Start of THE DATA

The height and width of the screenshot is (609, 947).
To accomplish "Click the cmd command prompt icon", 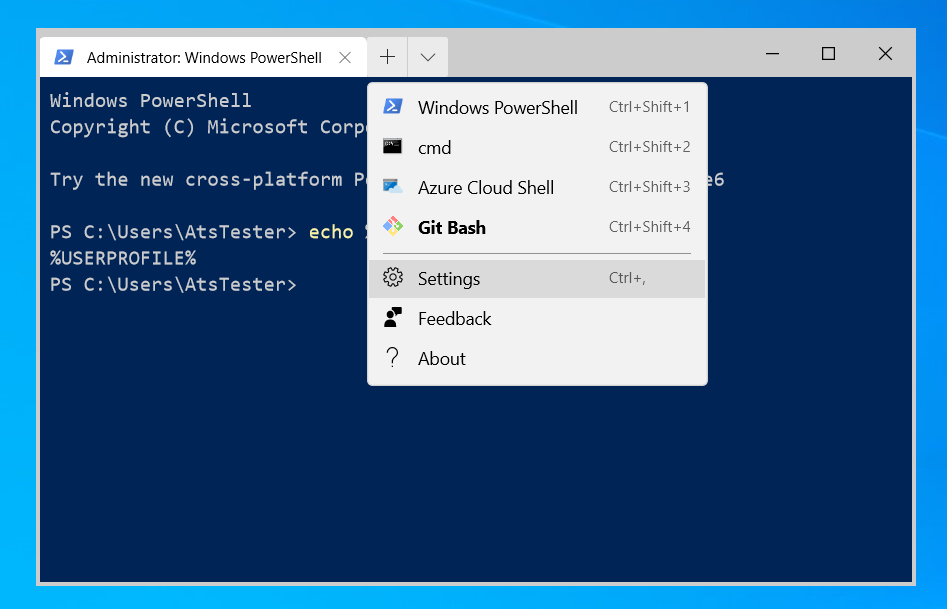I will (393, 147).
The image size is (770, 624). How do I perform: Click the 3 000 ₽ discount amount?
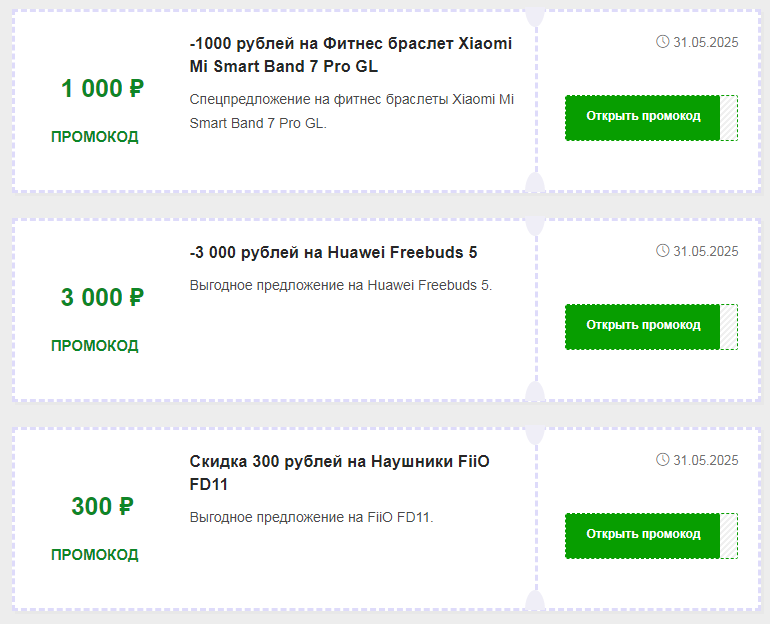pos(102,298)
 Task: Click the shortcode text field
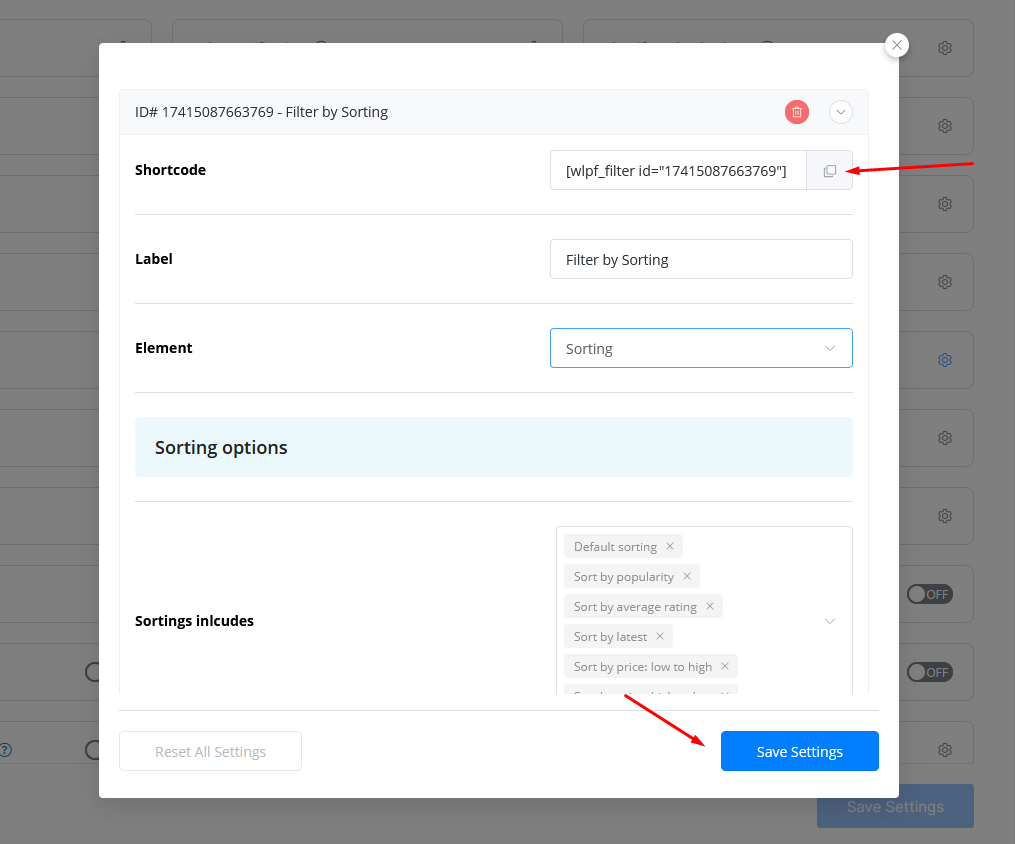click(678, 171)
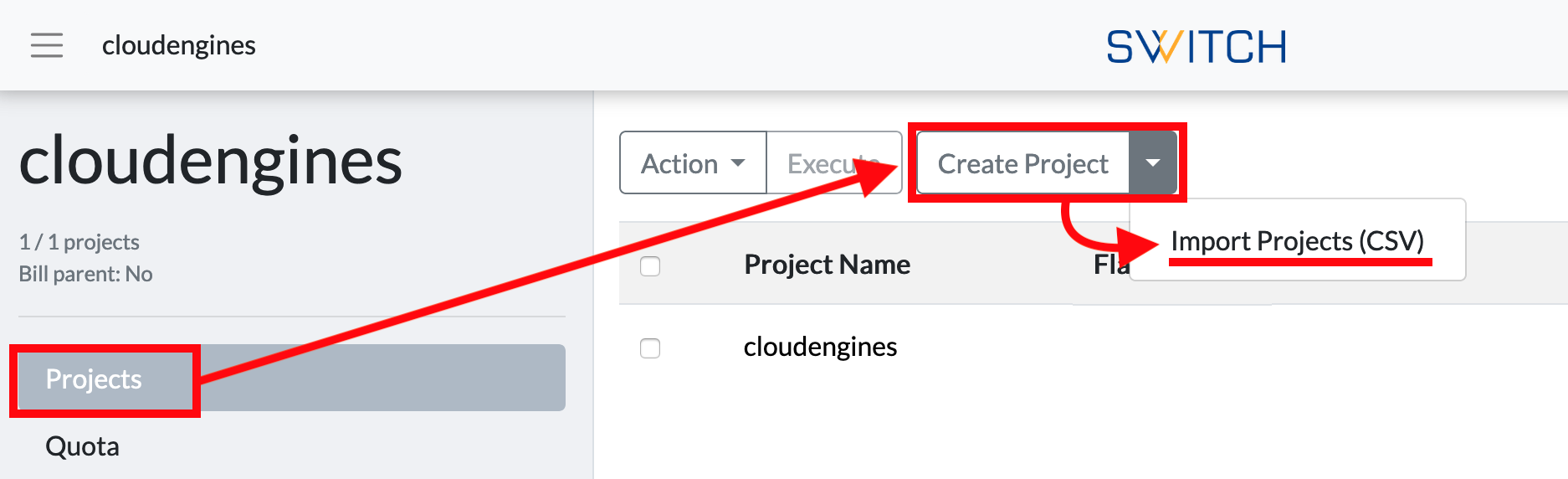This screenshot has width=1568, height=479.
Task: Click the Execute button
Action: click(x=833, y=163)
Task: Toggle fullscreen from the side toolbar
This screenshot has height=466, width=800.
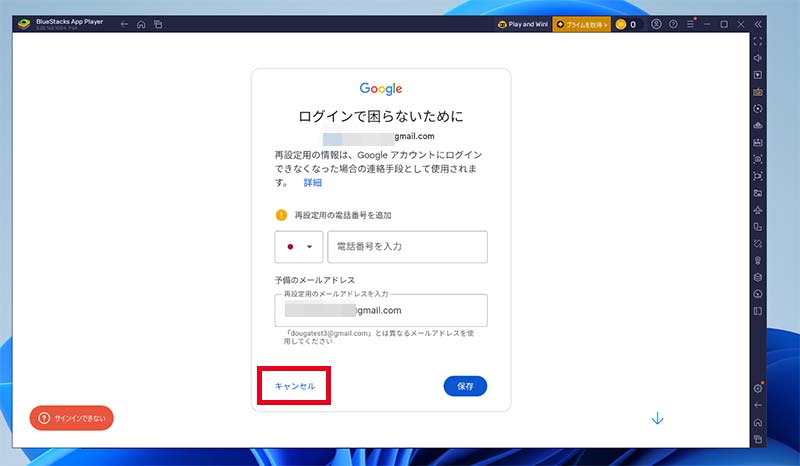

End of THE DATA

WORK TO BE COMPLETED » Word for word, write out each line from the one with "The image size" through the end of the entries above, and omit any pictures.

EXERCISE RESPONSE »
The image size is (770, 624). How do I perform: Click the 3 000 ₽ discount amount?
pos(102,298)
 Task: Click the shortcode text field
click(678, 171)
This screenshot has width=1568, height=479.
Task: Click the Execute button
Action: click(x=833, y=163)
Task: Toggle fullscreen from the side toolbar
This screenshot has height=466, width=800.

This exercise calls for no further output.